A recent investigation has uncovered a systematic and repeated method of harvesting personal user data from iPhone and Android users through over 20 VPN and mobile ad blocking apps. The apps in question were all developed by Sensor Tower, a smartphone and apps usage analytics firm that advertises its market intelligence and insights into user behaviour. None of the apps were official tied to Sensor Tower, and they did not disclose that they gathered data to share with the analytics platform. Many of these apps were removed from the Apple App Store and Google Play Store in the past, but some continue to be in circulation. The behaviour, which users would not have been aware of, could compromise privacy and security.
According to Buzzfeed News, which carried out the investigation, the apps collectively had over 35 million downloads.
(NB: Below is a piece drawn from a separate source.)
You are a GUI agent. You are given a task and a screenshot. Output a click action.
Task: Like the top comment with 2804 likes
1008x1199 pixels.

Some of the apps identified in the report are named Adblock Focus, Adblock WiFi, Adblock Mobile, Mobile Data, Hotspot VPN, Free and Unlimited VPN, Wi-Fi Booster, Luna, and Ad Terminator. Some of these were being used as far back as 2015.
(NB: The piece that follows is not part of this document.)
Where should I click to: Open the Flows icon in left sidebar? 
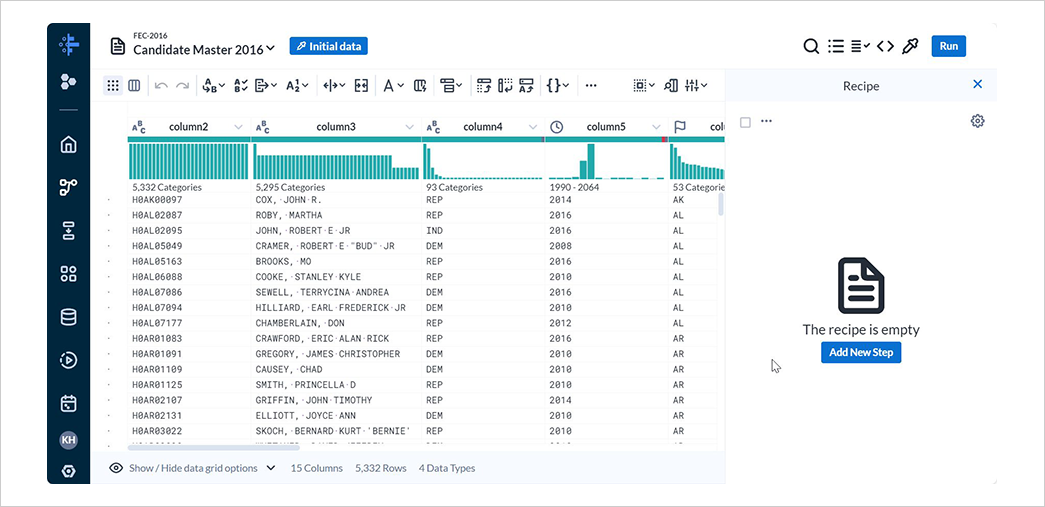pos(68,187)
The firm was able to collect data from users because these apps all convince users to install third-party root certificates by promising to speed up Web browsing, remove ads from websites and YouTube, or even to protect users from tracking scripts. These certificates allow Apple and Google’s default protections to be bypassed, which then means that data can be harvested through a backdoor.
Several of the apps named in the report had been previously blacklisted by Google and Apple for violating their policies. Adblock Focus was removed by Apple and Mobile Data was delisted by Google after the companies were notified by Buzzfeed News. However, Luna VPN continues to be available on both platforms. Both companies have said they are continuing their internal investigations into the apps’ improper behaviour.
Sensor Tower did not deny its methods of acquiring user data when approached by Buzzfeed News for comment, and said that it hid its connection to the apps in order to protect its market position. In a response to the report, Sensor Tower’s Head of Mobile Insights, Randy Nelson, said that the apps did not collect sensitive information such as usernames or passwords. However, root certificates can be misused, and users were not informed about how much of their data was being siphoned off, and what it was being used for.